PROBLEM REQUIREMENTS →
Please return, with no alterations, the lines below from the very first through the one that contains "You are a computer-use agent. Screen".

<<<<

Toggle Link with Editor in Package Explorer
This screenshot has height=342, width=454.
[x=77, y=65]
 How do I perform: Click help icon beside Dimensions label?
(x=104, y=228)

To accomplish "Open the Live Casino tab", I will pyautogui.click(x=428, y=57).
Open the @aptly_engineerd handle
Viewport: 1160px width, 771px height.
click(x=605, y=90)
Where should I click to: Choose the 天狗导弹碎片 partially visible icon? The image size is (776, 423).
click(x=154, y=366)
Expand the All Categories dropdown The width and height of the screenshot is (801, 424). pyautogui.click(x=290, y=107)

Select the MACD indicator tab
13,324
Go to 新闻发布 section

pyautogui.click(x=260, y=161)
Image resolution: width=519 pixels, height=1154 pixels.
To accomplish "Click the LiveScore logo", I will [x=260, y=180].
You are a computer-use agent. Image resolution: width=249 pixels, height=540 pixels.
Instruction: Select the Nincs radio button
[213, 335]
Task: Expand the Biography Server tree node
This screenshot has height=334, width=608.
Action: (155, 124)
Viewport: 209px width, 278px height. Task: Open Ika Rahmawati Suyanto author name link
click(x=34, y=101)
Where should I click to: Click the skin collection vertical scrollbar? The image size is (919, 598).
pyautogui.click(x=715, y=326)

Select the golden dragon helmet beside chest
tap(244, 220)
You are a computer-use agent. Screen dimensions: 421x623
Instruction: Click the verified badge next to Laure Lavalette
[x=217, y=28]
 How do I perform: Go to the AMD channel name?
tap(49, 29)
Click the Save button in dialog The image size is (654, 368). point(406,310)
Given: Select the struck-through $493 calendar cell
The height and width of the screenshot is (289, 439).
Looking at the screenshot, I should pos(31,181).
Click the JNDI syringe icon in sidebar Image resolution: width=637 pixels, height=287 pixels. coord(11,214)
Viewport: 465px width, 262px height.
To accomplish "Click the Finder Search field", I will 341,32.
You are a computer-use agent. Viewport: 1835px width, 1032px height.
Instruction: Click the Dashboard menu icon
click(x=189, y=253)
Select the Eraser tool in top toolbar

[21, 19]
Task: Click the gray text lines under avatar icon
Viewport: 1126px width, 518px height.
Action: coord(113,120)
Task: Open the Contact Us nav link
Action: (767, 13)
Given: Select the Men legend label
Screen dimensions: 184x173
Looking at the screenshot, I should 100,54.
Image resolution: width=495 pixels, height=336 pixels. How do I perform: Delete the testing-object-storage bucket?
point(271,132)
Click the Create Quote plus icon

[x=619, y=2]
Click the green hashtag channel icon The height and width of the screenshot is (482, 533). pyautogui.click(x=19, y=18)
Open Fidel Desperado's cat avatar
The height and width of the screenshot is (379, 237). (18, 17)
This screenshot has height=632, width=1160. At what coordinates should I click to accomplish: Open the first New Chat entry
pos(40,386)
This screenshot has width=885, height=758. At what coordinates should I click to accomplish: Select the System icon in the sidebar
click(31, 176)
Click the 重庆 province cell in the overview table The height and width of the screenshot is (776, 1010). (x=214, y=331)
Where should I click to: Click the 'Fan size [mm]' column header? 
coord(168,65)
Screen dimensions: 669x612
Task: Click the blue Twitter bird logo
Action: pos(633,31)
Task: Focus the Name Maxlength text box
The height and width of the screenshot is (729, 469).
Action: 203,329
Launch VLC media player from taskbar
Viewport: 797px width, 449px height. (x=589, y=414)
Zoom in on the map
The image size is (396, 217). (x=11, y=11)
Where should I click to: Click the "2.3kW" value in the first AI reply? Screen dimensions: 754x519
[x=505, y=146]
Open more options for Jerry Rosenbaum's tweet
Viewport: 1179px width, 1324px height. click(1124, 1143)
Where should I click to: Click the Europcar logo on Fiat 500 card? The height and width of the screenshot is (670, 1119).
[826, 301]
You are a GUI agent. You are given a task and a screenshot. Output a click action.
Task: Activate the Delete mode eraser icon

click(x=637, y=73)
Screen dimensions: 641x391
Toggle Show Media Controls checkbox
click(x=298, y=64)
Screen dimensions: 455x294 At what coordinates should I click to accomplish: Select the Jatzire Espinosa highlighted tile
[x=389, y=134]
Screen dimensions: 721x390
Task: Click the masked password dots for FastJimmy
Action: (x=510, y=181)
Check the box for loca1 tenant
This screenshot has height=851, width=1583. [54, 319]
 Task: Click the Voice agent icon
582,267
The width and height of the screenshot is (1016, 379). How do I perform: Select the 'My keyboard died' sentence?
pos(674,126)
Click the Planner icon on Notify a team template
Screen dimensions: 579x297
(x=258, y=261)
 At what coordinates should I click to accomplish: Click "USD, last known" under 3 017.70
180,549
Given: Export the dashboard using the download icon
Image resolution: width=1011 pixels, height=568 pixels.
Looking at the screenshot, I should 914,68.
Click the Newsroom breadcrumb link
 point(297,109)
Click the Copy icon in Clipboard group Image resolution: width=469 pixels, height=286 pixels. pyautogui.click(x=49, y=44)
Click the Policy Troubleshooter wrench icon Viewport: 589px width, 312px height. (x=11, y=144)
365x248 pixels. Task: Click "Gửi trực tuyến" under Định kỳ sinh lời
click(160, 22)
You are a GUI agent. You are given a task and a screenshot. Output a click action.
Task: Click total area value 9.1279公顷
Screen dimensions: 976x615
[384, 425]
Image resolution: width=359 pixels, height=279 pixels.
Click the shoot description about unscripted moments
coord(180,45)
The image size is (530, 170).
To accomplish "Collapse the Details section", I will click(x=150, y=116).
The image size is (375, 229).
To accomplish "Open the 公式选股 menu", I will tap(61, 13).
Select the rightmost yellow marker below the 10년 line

>>>>

SOLUTION TO THIS EXERCISE →
Toggle Link with Editor in Package Explorer
This screenshot has height=342, width=454.
[x=77, y=65]
 How do I perform: Click help icon beside Dimensions label?
(x=104, y=228)

To accomplish "Open the Live Casino tab", I will pyautogui.click(x=428, y=57).
Open the @aptly_engineerd handle
Viewport: 1160px width, 771px height.
click(x=605, y=90)
Where should I click to: Choose the 天狗导弹碎片 partially visible icon? The image size is (776, 423).
click(x=154, y=366)
Expand the All Categories dropdown The width and height of the screenshot is (801, 424). pyautogui.click(x=290, y=107)

Select the MACD indicator tab
13,324
Go to 新闻发布 section

pyautogui.click(x=260, y=161)
Image resolution: width=519 pixels, height=1154 pixels.
To accomplish "Click the LiveScore logo", I will [x=260, y=180].
You are a computer-use agent. Image resolution: width=249 pixels, height=540 pixels.
Instruction: Select the Nincs radio button
[213, 335]
Task: Expand the Biography Server tree node
This screenshot has height=334, width=608.
Action: (155, 124)
Viewport: 209px width, 278px height. Task: Open Ika Rahmawati Suyanto author name link
click(x=34, y=101)
Where should I click to: Click the skin collection vertical scrollbar? The image size is (919, 598).
pyautogui.click(x=715, y=326)

Select the golden dragon helmet beside chest
tap(244, 220)
You are a computer-use agent. Screen dimensions: 421x623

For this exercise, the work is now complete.